Trop-2 is a molecule overexpressed in several tumours that have poor progress, including most triple-negative breast cancers, making it an attractive target for anti-cancer therapy.
Sacituzumab govitecan combines an antibody targeting Trop-2 with SN-38, the active metabolite of the chemotherapy drug irinotecan, the use of which is limited because of its significant gastrointestinal side effects.
Animal studies of this antibody-drug conjugate - which can deliver a larger dose of SN-38 directly to tumour cells with little effect on normal tissues - have shown high potency against implanted tumours, effects that were even stronger in combination with other breast cancer drugs, and a phase 1 clinical trial also had promising results.
The JCO paper reports on 69 patients with metastatic triple-negative breast cancer who enrolled in a larger trial testing sacituzumab govitecan in a number of Trop-2-expressing solid tumours.
All the patients in this study had been treated with at least one previous therapy and most had received several - the average was five - and had extensive metastatic disease.
The study protocol called for intravenous administration of the drug on day 1 and day 8 of repeated 21-day cycles.
Treatment continued as long as participants appeared to benefit and was halted if the tumour progressed, if there were significant side effects, or if the patient or treating physician chose to discontinue.
By the study cutoff in August 2016, 21 participants had achieved a response of a 30 percent or greater reduction in tumour size - two achieving complete remission - and nine of those continued treatment for at least 12 months.
Almost 70 percent of participants had some measurable tumour shrinkage.
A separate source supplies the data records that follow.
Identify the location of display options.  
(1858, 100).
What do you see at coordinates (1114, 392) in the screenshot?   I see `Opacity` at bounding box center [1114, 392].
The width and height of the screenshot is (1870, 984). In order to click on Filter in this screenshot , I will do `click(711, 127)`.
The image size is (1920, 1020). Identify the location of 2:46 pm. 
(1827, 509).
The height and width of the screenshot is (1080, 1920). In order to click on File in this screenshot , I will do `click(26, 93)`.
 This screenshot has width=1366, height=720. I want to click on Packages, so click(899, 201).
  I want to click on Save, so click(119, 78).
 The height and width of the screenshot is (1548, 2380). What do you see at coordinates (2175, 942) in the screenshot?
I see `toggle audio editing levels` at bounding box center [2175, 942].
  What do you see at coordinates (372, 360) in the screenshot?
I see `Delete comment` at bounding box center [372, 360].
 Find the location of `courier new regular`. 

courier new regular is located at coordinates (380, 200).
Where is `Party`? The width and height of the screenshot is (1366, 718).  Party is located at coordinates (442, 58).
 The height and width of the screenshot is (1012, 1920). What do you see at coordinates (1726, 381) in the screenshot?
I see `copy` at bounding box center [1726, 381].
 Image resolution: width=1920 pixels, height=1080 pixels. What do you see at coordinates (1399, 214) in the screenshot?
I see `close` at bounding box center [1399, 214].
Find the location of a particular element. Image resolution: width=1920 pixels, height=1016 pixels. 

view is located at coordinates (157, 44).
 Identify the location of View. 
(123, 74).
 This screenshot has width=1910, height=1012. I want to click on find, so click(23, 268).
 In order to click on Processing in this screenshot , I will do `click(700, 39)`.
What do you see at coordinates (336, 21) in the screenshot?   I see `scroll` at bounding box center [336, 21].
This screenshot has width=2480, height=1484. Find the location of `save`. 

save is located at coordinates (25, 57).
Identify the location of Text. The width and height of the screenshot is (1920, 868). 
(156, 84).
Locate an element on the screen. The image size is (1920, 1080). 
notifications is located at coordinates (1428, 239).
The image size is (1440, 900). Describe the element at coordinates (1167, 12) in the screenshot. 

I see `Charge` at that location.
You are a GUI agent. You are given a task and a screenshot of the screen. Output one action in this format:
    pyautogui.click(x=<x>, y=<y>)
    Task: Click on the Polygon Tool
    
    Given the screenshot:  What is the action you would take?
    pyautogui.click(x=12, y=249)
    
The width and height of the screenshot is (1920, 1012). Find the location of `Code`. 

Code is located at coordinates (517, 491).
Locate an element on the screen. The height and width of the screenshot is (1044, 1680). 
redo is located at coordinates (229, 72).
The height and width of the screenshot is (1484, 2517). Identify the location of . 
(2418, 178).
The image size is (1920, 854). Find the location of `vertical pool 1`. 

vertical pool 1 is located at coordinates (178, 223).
The responses appeared less than two months after treatment began and lasted an average of almost nine months, with three lasting around 20 months.
Overall survival averaged 16.6 months.
Side effects such as nausea, hair loss and a drop in white blood cells were generally moderate and manageable with appropriate supportive therapy.
"We saw very encouraging responses that were early and durable in patients who had been heavily pre-treated with an average of five prior therapies since diagnosis. The major toxicities of this drug are manageable, which means it can be given repeatedly," says Bardia, who is an assistant professor of Medicine at Harvard Medical School. "It now needs to be studied in patients with early-stage disease, in combination with other drugs and to treat patients with other forms of breast cancer."